Penn started working with ESPN during the 2010 NBA Draft, and during the free agency period of 2010, he operated ESPN's cap machine on SportsCenter, where he manipulated a touchscreen to show potential destinations for LeBron James and other marquee free agents. Penn has also been on ESPN using the ESPN Trade Machine to break down NBA trades. He left ESPN in 2018 to join Turner Sports.

==Sports Leadership Institute==
The Sports Leadership Institute (SLI) is a company that organizes private leadership summits for global sports owners, pro sports executives, major college Athletic Directors, and professional athletes. Penn founded the company in 2011, and SLI organized the Global Sports Summit in Aspen, Global Sports Management Summit in Chicago, and Collegiate Sports Summit in Santa Monica.

==Agent and Lawyer==
Penn was a lawyer and a player agent. He worked mostly as a criminal defense attorney and acted in 20-plus cases including murder, armed robbery and other serious felony cases. He also was a basketball player agent and organized tours of Europe with free agent players. Upper Deck Company—the trading card company—was his sponsor for the tours and the team was called the "Upper Deck All-Stars". Fox Sports Chicago filmed a documentary movie about one of the tours called Over There.

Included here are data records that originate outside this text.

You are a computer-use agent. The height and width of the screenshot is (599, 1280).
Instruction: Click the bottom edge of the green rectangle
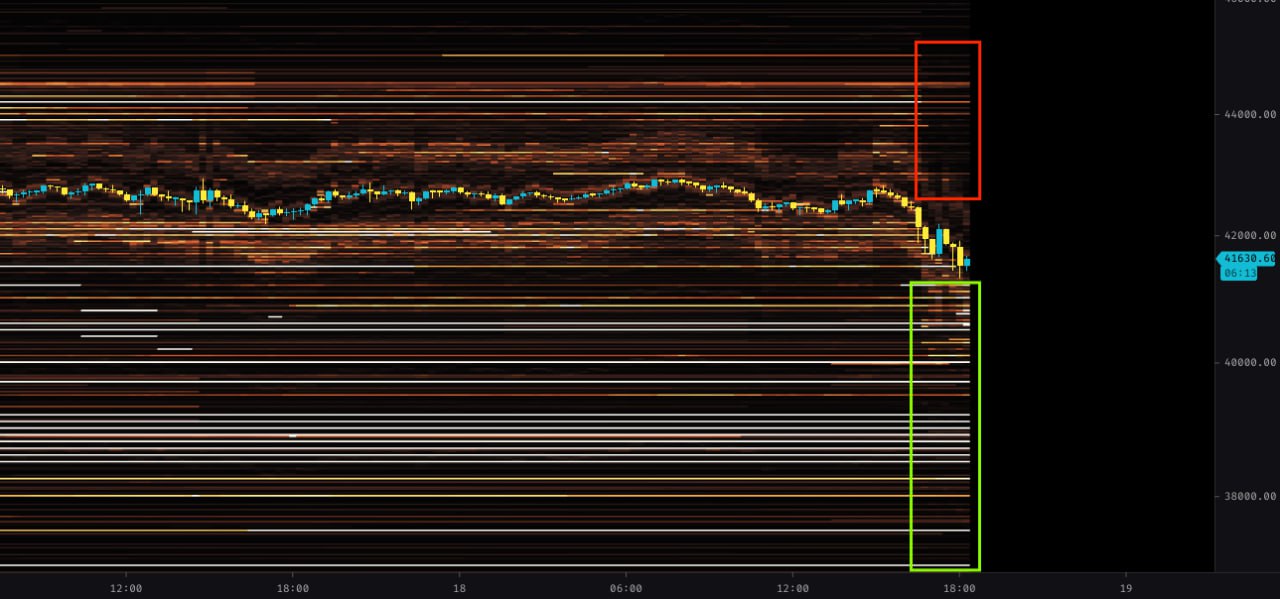(945, 569)
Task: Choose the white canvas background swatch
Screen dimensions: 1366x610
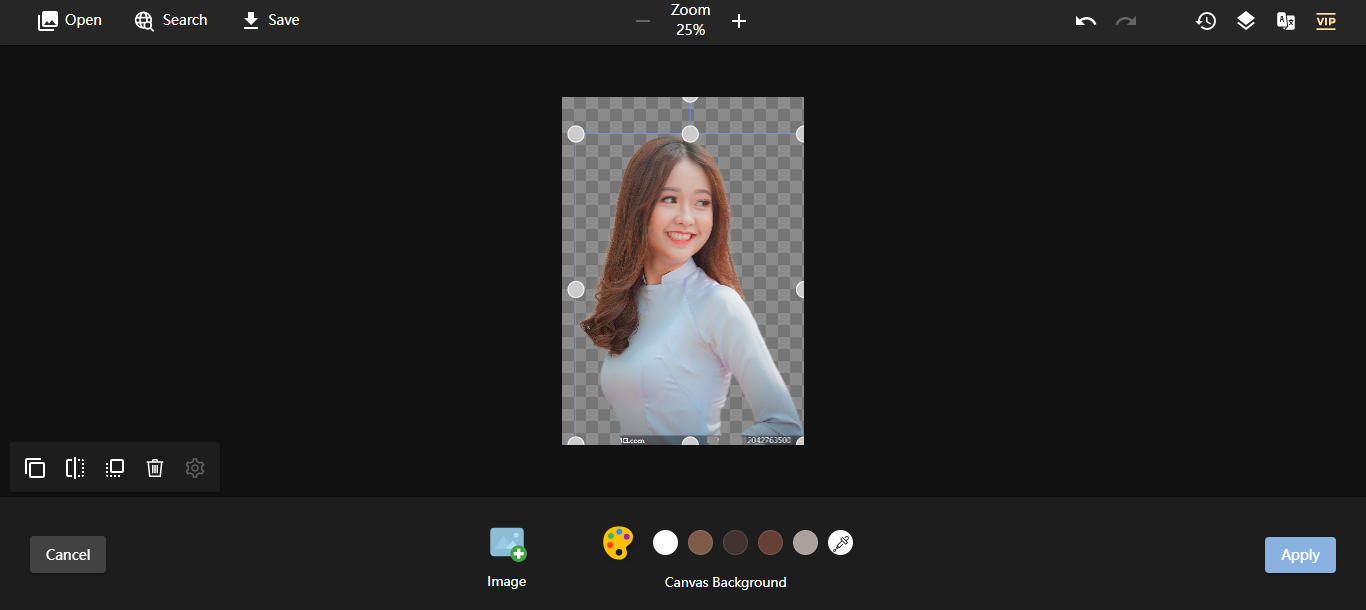Action: [x=665, y=543]
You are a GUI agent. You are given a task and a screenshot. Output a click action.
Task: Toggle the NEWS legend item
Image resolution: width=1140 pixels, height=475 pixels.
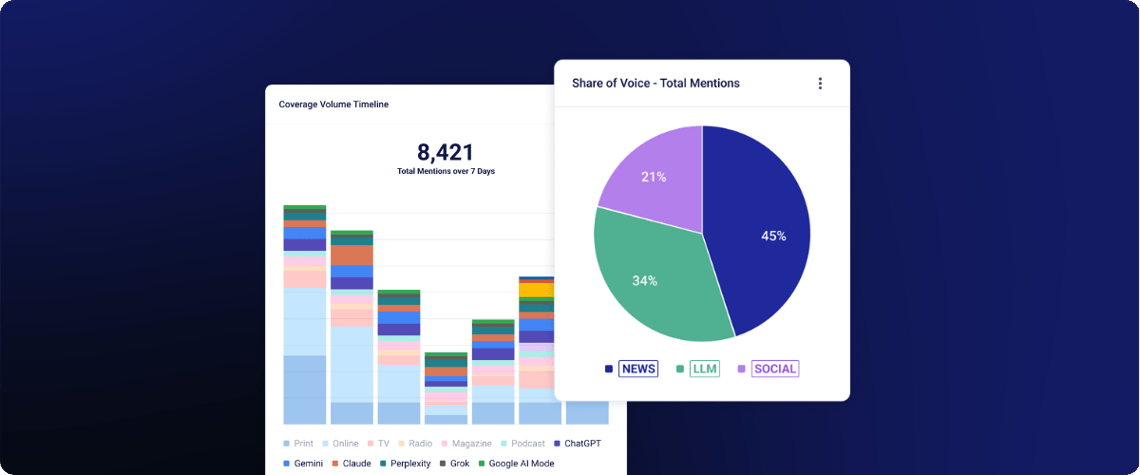click(x=630, y=369)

==St. Jude Children's Research Hospital==
Penn has been a member of the Board of Governors of St. Jude Children's Research Hospital since 2002. He helped found for St. Jude an NBA Cares program that raises awareness and funds to fight childhood cancer. For the 2010-11 NBA Season, Hoops for St. Jude features the endorsement of NBA stars Dwyane Wade, Dwight Howard, Pau Gasol, Kevin Love, Rudy Gay, David Lee, Steve Blake, and coach George Karl. Penn was instrumental in spearheading the partnership and building of Memphis Grizzlies House on the St. Jude Campus. Penn also served on the board of directors of the Children's Cancer Association, a Portland-based charity that provides services and programs to children and families who are traumatized by cancer and other diseases.